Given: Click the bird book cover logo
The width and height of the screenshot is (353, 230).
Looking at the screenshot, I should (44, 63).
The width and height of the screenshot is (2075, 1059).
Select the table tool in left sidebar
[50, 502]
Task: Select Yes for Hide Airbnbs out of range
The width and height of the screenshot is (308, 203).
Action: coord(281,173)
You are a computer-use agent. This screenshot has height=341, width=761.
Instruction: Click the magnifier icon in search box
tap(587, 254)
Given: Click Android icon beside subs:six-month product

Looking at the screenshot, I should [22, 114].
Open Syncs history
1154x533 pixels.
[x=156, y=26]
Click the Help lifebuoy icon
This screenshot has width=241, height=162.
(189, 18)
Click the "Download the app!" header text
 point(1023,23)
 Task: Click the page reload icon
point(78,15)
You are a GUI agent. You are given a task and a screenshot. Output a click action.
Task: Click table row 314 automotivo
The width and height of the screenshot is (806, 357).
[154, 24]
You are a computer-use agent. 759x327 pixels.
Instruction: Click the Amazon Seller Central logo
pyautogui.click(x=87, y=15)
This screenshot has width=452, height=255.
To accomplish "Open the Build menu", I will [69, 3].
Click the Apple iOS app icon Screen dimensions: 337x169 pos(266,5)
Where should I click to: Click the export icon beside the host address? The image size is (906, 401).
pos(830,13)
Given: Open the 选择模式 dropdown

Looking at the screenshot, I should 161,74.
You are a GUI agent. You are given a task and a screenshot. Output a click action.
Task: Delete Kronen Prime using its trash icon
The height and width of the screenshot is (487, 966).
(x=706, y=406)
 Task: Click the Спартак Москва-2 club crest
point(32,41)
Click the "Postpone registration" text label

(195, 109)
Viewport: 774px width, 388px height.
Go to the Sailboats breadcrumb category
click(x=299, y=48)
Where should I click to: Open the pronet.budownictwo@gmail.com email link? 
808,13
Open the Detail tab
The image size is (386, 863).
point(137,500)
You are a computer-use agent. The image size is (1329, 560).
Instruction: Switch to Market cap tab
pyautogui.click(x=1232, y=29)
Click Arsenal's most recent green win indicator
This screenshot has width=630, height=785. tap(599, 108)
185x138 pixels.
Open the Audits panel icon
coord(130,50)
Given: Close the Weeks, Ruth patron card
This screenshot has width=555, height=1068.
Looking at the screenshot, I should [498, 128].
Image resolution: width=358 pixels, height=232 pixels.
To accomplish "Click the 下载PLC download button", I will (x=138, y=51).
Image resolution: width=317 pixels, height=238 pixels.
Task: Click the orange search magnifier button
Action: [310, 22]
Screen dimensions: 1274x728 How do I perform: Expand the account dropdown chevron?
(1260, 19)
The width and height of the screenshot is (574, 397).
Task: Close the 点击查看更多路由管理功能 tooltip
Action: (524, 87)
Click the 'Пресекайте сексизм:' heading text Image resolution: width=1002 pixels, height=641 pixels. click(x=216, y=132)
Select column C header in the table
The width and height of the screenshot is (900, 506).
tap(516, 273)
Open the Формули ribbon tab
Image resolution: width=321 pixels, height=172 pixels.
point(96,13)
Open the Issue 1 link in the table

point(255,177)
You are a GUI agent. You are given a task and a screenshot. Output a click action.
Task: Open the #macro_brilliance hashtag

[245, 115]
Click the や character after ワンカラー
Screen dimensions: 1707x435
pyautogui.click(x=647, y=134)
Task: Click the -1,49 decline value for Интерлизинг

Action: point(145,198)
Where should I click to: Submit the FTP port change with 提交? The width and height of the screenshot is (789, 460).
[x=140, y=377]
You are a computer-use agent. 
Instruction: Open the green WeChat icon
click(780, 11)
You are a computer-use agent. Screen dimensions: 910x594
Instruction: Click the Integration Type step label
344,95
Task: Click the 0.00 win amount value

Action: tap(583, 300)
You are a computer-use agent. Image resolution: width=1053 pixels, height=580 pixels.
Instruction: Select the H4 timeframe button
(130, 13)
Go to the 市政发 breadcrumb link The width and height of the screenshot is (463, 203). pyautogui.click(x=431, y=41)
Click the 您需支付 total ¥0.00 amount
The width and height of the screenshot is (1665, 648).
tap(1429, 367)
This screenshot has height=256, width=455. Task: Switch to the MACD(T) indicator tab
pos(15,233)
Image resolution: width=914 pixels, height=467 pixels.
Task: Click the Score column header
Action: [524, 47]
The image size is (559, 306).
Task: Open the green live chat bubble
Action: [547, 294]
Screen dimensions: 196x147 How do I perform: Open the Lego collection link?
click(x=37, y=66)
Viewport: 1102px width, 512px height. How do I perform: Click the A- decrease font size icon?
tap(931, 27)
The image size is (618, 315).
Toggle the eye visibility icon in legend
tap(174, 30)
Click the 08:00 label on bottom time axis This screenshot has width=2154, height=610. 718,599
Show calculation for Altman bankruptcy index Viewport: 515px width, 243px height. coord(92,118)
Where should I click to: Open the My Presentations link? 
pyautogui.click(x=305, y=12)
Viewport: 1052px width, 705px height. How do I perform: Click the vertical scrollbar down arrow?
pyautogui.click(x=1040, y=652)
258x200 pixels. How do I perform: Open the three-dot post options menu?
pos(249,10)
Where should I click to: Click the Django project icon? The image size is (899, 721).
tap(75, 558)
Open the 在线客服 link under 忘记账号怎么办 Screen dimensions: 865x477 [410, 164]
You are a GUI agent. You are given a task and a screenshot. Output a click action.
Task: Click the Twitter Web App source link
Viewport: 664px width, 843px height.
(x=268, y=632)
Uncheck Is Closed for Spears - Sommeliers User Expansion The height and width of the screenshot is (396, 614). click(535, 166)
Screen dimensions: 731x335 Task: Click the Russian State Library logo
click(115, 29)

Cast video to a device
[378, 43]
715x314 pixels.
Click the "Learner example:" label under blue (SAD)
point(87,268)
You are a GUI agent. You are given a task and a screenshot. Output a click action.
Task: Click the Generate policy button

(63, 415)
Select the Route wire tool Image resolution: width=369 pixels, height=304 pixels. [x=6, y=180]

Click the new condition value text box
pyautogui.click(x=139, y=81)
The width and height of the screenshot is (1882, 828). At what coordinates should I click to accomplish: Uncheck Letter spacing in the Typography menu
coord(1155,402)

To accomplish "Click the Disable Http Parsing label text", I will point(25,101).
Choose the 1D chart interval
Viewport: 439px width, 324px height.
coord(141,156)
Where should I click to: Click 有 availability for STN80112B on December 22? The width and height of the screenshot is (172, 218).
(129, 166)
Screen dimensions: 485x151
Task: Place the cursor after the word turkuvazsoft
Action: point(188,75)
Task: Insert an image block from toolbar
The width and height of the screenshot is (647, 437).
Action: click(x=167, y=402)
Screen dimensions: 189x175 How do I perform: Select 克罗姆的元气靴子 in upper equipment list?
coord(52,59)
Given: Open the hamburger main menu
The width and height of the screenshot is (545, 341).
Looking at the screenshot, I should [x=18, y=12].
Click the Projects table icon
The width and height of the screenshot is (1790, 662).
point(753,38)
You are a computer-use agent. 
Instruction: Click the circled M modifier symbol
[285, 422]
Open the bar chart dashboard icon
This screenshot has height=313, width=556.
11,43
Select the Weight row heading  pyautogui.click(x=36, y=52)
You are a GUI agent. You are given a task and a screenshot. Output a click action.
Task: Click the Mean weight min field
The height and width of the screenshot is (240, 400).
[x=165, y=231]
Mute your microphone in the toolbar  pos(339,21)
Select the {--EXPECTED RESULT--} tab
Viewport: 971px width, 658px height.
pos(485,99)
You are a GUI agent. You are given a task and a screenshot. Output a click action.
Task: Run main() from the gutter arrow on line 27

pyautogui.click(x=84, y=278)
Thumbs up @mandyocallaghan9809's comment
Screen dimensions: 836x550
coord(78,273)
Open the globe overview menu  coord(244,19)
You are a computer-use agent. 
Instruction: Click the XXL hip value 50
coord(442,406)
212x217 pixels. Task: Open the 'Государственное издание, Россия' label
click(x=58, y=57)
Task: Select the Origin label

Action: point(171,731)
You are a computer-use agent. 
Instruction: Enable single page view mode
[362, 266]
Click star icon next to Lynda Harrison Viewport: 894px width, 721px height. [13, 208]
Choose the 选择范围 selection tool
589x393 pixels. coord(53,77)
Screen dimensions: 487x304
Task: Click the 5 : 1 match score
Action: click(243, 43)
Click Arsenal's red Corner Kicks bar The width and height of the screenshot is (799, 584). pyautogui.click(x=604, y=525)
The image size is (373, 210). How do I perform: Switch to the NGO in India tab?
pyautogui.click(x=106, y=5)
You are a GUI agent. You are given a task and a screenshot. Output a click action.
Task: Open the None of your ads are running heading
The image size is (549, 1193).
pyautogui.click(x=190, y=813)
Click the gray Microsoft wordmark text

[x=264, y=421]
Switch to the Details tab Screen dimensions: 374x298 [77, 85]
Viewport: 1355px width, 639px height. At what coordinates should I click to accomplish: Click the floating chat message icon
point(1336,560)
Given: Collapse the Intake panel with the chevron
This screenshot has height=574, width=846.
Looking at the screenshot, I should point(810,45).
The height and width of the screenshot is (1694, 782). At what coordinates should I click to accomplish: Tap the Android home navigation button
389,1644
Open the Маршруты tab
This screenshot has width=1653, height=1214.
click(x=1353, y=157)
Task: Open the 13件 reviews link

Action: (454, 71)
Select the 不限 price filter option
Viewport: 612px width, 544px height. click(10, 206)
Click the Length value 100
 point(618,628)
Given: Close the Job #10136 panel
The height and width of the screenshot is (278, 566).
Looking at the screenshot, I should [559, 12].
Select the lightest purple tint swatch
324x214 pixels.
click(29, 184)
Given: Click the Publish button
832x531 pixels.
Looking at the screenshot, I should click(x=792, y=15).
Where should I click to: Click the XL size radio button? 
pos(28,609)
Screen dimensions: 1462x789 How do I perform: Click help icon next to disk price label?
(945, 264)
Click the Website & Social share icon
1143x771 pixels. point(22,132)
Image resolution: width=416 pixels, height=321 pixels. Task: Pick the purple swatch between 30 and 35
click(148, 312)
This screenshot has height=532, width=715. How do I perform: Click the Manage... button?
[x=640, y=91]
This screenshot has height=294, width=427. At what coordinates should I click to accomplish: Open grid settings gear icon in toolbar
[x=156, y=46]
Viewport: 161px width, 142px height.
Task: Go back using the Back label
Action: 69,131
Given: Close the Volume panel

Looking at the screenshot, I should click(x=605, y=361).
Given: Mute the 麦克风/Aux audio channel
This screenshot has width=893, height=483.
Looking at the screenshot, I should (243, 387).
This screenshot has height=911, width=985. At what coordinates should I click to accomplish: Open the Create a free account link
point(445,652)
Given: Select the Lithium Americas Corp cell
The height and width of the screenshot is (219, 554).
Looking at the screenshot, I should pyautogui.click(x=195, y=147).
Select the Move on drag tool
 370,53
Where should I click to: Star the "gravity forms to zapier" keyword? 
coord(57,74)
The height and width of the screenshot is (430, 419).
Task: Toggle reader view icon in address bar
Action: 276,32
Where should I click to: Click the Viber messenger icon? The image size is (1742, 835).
++++++
• [Exercise requirements]
Across all lines above, count those with the string "your". Only the number is wanted.

• [Exercise result]
2